Mirai malware which attacks the Internet of things devices to perform Distributed Denial of Service attacks is now improving itself by switching to .Onion domains, after it made a few tweaks to its Domain Generation Algorithm(DGA).
According to the security researchers, Mirai started using the DGA recently for a very short period of time. This feature was added to Mirai Botnet #14 which has infected morethan 3 million devices by the end of November.
In late November, a Mirai variant managed to hijack 900,000 routers from German ISP Deutsche Telekom using port 7547. Soon after, the same malware attack was confirmed to have also hit around 100,000 UK TalkTalk and Post Office ISP users. The attacks were revealed to leverage the TR-064 vulnerability, which can be used to steal WiFi network keys in addition to recruiting the router into a botnet.
Researchers with the China-based Network Security Research Lab at Qihoo 360, who managed to crack the Mirai DGA, said last week that multiple Mirai samples were using the functionality and that they were leveraging three different top-level domains (TLDs) for that.

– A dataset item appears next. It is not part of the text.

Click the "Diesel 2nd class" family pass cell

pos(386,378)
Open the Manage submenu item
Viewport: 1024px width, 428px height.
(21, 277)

In a new post, the security researchers reveal that newly observed Mirai samples dropped the initial seed series and adopted a new one. Thus, new domains that matched the Mirai DGA algorithm but no longer featured the previous seed series were detected.
The new domains were said to belong to new Mirai variants because layer 2 (L2) domain had the same 12-character length, a-y only, and because all TLDs for these domains were fixed to .online, one of the TLDs observed in the previous samples. What’s more, the botnet operators exercised a strict time control over the creation of the domain, to ensure that the overlapping window was very short.
The researchers managed to brute-force the new DGA as well, and they even provided a list of the domains the Mirai samples will supposedly use before the end of the year. However, they also noted that at least one of the already generated domains wasn’t registered.
According to a report from BleepingComputer, however, there’s a clear explanation of why that happened: Mirai is moving to Tor (The Onion Router) domains because they are far more difficult to shut down. The information reportedly comes from the individual who manages Mirai Botnet #14, and who goes by the online handle of BestBuy.